# Плечелопаточный периартрит и синдром Педжета-Шреттера?



## dima1155 (7 Сен 2008)

В апреле 2008 года я перенесла операцию – имплантация кардиостимулятора. Операция сопровождалась техническими трудностями в связи с аномалией артериального венозного русла в верхней части грудной клетки и шеи.
После операции принимала:
- офлаксин по 200 мг дважды в сутки
- кеталонг,
- диклофенак,
- аспикард.
Через 7 дней была выписана.
На 16-й день появилась боль под мышкой, температура 37,5 – 37,8. Отечность руки.
В результате чего госпитализировали в сосудистое отделение. Диагноз – тромбоз левой подключичной вены.
Прописали лечение:
- ограничение нагрузки,
- носить руку на подвязке в течении 1 месяца,
- клексан 0,4 
- лизина эсцинат10,0
- лиатон гель.  
Рекомендовано после выписки:
- детролекс, 2 раза в день, 3 недели,
- плавикс, 1 табл. в день, 30 дней.
После консультации кардиолога и хирурга принимала:
- лимфомиозот, 
- атерокард,
- детролекс,
- мемоплант,
- и т.д.
Боли с каждым днем усиливались от плеча до локтя (с левой стороны). Появилось уплотнение  ниже плеча на левой руке. Кроме того -  появились боли от шеи до лопатки включительно.
После посещения травматолога поставлен диагноз – плечелопаточный периартрит с левой стороны.
В плечевой сустав сделано 2 укола – диприсан + лидокаин. Не помогло!
Травматологи предложили мануальную терапию. Но сосудистый хирург против (он же и делал операцию).
По совету врача-мануала делала упражнения для больной руки (лечебная физкультура).
Гимнастика сопровождалась сильными болями.
Уже 5 месяцев после операции боли не прекращаются, и усиливаются к вечеру.

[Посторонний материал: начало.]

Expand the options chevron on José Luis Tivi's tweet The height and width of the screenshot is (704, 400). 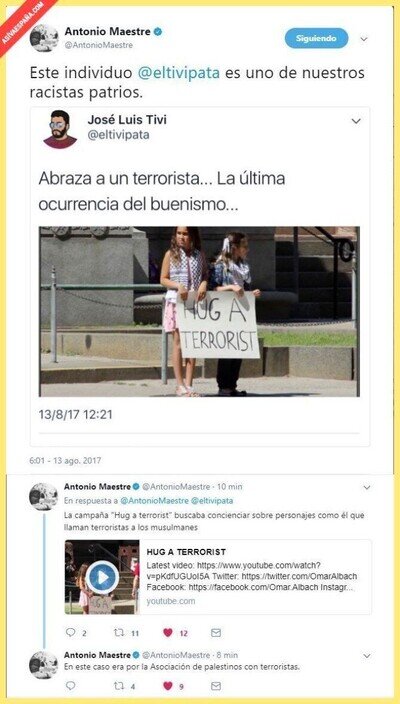click(356, 121)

Ночью не могу найти место от боли.
Кроме того, постоянно чувствую боли сосудистого характера под мышкой, рука отечная.
В данный момент принимаю (по рекомендации кардиолога):
- предуктал, 1 табл. 2 р в день,
- аккупро, 5 мг 1 раз в день, вечером, 1 табл.
- аккузид 5 мг утром 1 табл.,
После операции нижнее давление 100 – 110.
Сосудистый хирург выписал: 
- аисцин по 1 табл. 3 раза в день,
- лимфомиозот, по 1 табл. 3 раза в день,
- трентал, по 1 табл. 3 раза в день.

Вопрос: Почему до сих пор болит рука, каков диагноз (потому что на данный момент поставили 2 диагноза - плечелопаточный периартрит и синдром Педжета-Шреттера). От чего лечиться?


----------



## Тимур Гусейнов (7 Сен 2008)

*Ответ:  Gлечелопаточный периартрит и синдром Педжета-Шреттера?*



dima1155 написал(а):


> От чего лечиться?


Плечелопаточный периартроз не сопровождается отеком руки. Это характерно  для "сосудистых" причин. И основания у Вас для этого есть (тромбоз подключичной вены). Правда всегда возможно сочетание. Считаю, что с Вашим случаем могут определиться только врачи, которые Вас очно наблюдают. Стоит прислушаться к мнению врача, который Вас оперировал.


----------